*Work instructions*
Reproduce each of the following records verbatim, with every line and character unchanged.

*Record excerpts*

▬▬▬

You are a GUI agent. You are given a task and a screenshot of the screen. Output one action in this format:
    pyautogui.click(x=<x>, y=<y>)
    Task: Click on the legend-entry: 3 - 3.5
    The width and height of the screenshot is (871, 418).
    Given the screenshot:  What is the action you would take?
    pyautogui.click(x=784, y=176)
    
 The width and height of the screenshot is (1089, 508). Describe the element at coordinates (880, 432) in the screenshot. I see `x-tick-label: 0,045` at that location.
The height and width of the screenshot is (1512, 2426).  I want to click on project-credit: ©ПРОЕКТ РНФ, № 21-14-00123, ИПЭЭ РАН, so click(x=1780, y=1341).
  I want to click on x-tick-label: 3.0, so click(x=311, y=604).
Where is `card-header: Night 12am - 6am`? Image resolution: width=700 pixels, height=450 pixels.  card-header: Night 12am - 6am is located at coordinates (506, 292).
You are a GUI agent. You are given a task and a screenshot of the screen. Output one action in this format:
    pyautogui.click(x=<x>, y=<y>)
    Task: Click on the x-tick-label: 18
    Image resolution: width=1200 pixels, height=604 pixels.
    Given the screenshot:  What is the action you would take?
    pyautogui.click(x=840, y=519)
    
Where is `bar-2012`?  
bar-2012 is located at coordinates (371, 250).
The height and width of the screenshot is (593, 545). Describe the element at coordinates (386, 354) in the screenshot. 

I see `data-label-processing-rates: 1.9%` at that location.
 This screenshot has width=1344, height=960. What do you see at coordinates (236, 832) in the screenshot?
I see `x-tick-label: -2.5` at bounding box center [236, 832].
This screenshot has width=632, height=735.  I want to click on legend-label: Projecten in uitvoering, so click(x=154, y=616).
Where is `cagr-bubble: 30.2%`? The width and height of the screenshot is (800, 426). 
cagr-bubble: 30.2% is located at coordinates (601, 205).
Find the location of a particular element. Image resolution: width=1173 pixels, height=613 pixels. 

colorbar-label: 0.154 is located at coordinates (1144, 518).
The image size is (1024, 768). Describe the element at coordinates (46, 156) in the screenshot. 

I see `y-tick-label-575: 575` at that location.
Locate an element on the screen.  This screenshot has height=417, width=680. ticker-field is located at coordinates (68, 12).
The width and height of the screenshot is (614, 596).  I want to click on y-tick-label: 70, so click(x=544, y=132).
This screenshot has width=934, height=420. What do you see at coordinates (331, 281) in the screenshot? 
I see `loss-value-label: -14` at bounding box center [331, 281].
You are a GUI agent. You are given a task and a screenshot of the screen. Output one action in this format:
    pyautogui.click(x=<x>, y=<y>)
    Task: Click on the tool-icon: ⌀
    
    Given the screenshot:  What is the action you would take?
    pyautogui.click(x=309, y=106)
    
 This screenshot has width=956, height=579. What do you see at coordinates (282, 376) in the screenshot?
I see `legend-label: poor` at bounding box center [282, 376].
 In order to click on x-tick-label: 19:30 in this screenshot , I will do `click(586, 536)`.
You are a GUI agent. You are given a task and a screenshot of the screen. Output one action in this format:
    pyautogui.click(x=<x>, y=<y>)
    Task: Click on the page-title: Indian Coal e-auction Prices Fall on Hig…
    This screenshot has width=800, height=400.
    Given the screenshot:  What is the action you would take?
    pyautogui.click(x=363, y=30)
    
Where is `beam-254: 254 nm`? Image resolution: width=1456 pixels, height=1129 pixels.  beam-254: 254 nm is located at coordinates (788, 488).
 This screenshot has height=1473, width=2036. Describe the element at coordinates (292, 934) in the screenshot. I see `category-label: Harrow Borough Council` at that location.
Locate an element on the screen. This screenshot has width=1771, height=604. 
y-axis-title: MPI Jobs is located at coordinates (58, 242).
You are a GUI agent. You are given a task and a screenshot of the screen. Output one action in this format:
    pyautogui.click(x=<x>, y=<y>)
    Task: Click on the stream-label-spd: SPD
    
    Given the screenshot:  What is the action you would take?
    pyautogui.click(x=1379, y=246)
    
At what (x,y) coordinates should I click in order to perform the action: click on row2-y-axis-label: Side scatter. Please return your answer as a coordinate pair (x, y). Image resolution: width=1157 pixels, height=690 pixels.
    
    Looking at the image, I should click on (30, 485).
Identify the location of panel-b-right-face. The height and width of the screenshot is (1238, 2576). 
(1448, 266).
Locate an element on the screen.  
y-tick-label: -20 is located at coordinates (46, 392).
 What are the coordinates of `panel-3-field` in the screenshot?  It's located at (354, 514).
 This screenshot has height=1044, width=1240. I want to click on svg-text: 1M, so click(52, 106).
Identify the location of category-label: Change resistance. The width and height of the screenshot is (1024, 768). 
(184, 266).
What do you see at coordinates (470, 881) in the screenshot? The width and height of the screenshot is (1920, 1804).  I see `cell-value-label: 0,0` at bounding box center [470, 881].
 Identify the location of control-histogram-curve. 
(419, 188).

▬▬▬

*Solution*
You are a GUI agent. You are given a task and a screenshot of the screen. Output one action in this format:
    pyautogui.click(x=<x>, y=<y>)
    Task: Click on the legend-entry: 3 - 3.5
    The width and height of the screenshot is (871, 418).
    Given the screenshot:  What is the action you would take?
    pyautogui.click(x=784, y=176)
    
 The width and height of the screenshot is (1089, 508). Describe the element at coordinates (880, 432) in the screenshot. I see `x-tick-label: 0,045` at that location.
The height and width of the screenshot is (1512, 2426).  I want to click on project-credit: ©ПРОЕКТ РНФ, № 21-14-00123, ИПЭЭ РАН, so click(x=1780, y=1341).
  I want to click on x-tick-label: 3.0, so click(x=311, y=604).
Where is `card-header: Night 12am - 6am`? Image resolution: width=700 pixels, height=450 pixels.  card-header: Night 12am - 6am is located at coordinates (506, 292).
You are a GUI agent. You are given a task and a screenshot of the screen. Output one action in this format:
    pyautogui.click(x=<x>, y=<y>)
    Task: Click on the x-tick-label: 18
    Image resolution: width=1200 pixels, height=604 pixels.
    Given the screenshot:  What is the action you would take?
    pyautogui.click(x=840, y=519)
    
Where is `bar-2012`?  
bar-2012 is located at coordinates (371, 250).
The height and width of the screenshot is (593, 545). Describe the element at coordinates (386, 354) in the screenshot. 

I see `data-label-processing-rates: 1.9%` at that location.
 This screenshot has width=1344, height=960. What do you see at coordinates (236, 832) in the screenshot?
I see `x-tick-label: -2.5` at bounding box center [236, 832].
This screenshot has width=632, height=735.  I want to click on legend-label: Projecten in uitvoering, so click(x=154, y=616).
Where is `cagr-bubble: 30.2%`? The width and height of the screenshot is (800, 426). 
cagr-bubble: 30.2% is located at coordinates (601, 205).
Find the location of a particular element. Image resolution: width=1173 pixels, height=613 pixels. 

colorbar-label: 0.154 is located at coordinates (1144, 518).
The image size is (1024, 768). Describe the element at coordinates (46, 156) in the screenshot. 

I see `y-tick-label-575: 575` at that location.
Locate an element on the screen.  This screenshot has height=417, width=680. ticker-field is located at coordinates (68, 12).
The width and height of the screenshot is (614, 596).  I want to click on y-tick-label: 70, so click(x=544, y=132).
This screenshot has width=934, height=420. What do you see at coordinates (331, 281) in the screenshot? 
I see `loss-value-label: -14` at bounding box center [331, 281].
You are a GUI agent. You are given a task and a screenshot of the screen. Output one action in this format:
    pyautogui.click(x=<x>, y=<y>)
    Task: Click on the tool-icon: ⌀
    
    Given the screenshot:  What is the action you would take?
    pyautogui.click(x=309, y=106)
    
 This screenshot has width=956, height=579. What do you see at coordinates (282, 376) in the screenshot?
I see `legend-label: poor` at bounding box center [282, 376].
 In order to click on x-tick-label: 19:30 in this screenshot , I will do `click(586, 536)`.
You are a GUI agent. You are given a task and a screenshot of the screen. Output one action in this format:
    pyautogui.click(x=<x>, y=<y>)
    Task: Click on the page-title: Indian Coal e-auction Prices Fall on Hig…
    This screenshot has width=800, height=400.
    Given the screenshot:  What is the action you would take?
    pyautogui.click(x=363, y=30)
    
Where is `beam-254: 254 nm`? Image resolution: width=1456 pixels, height=1129 pixels.  beam-254: 254 nm is located at coordinates (788, 488).
 This screenshot has height=1473, width=2036. Describe the element at coordinates (292, 934) in the screenshot. I see `category-label: Harrow Borough Council` at that location.
Locate an element on the screen. This screenshot has width=1771, height=604. 
y-axis-title: MPI Jobs is located at coordinates (58, 242).
You are a GUI agent. You are given a task and a screenshot of the screen. Output one action in this format:
    pyautogui.click(x=<x>, y=<y>)
    Task: Click on the stream-label-spd: SPD
    
    Given the screenshot:  What is the action you would take?
    pyautogui.click(x=1379, y=246)
    
At what (x,y) coordinates should I click in order to perform the action: click on row2-y-axis-label: Side scatter. Please return your answer as a coordinate pair (x, y). Image resolution: width=1157 pixels, height=690 pixels.
    
    Looking at the image, I should click on (30, 485).
Identify the location of panel-b-right-face. The height and width of the screenshot is (1238, 2576). 
(1448, 266).
Locate an element on the screen.  
y-tick-label: -20 is located at coordinates (46, 392).
 What are the coordinates of `panel-3-field` in the screenshot?  It's located at (354, 514).
 This screenshot has height=1044, width=1240. I want to click on svg-text: 1M, so click(52, 106).
Identify the location of category-label: Change resistance. The width and height of the screenshot is (1024, 768). 
(184, 266).
What do you see at coordinates (470, 881) in the screenshot? The width and height of the screenshot is (1920, 1804).  I see `cell-value-label: 0,0` at bounding box center [470, 881].
 Identify the location of control-histogram-curve. 
(419, 188).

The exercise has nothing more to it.